In this extension of the FIXTURE and ERASURE studies, 995 patients who achieved Psoriasis Area Severity Index (PASI) 75 response after a year of therapy (Week 52) received either Cosentyx 300 mg, Cosentyx 150 mg or placebo for an additional year (Week 104)[1]. After two full years of therapy, 7 out of 10 (71%) patients treated with Cosentyx 300 mg had clear or almost clear skin (PASI 90); 4 out of 10 (44%) had clear skin (PASI 100) and almost 9 out of 10 (88%) patients maintained their PASI 75 response[1]. PASI assesses treatment efficacy by measuring the reduction in redness, scaling and thickness of psoriatic plaques and the extent of involvement in each region of the body[5],[6].

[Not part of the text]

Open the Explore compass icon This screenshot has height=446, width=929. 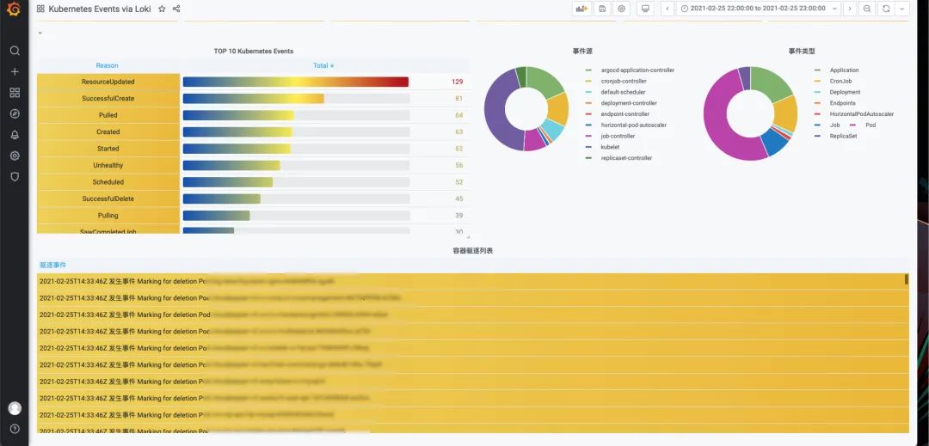[x=15, y=113]
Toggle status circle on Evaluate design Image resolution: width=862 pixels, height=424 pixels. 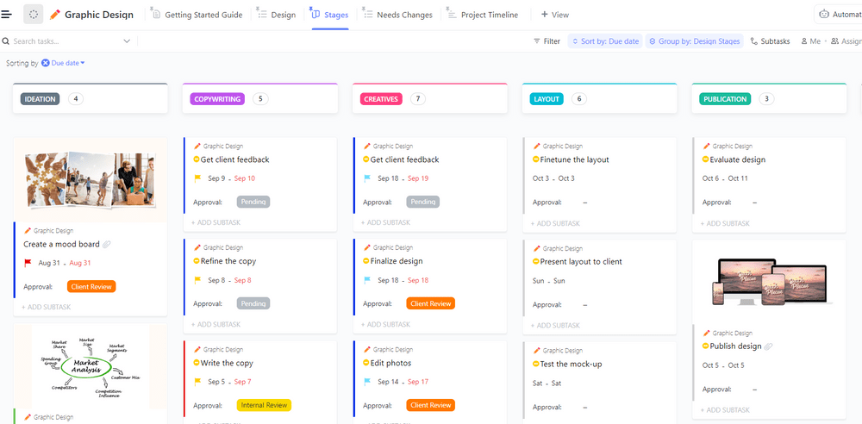(x=706, y=159)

"We are pleased to share new long term data showing how the sustained efficacy and favorable safety profile of Cosentyx helps psoriasis patients maintain clear or almost clear skin over two years of treatment," said Vasant Narasimhan, Global Head of Development, Novartis Pharmaceuticals. "Psoriasis is a chronic condition causing itching, scaling and pain; patients need therapies that provide rapid relief and clear skin over a long period of time."

In the study, 70% of patients who initially received placebo and were switched to receive Cosentyx 300 mg after losing treatment response, were able to achieve PASI 90 within 12 weeks of starting Cosentyx treatment[1]. The safety profile of Cosentyx was favorable and consistent with previously reported Phase III clinical trials. No new or unexpected safety findings were identified during the two year extension[1]. The most common adverse were nasopharyngitis, upper respiratory tract infection, hypertension, headache and arthralgia.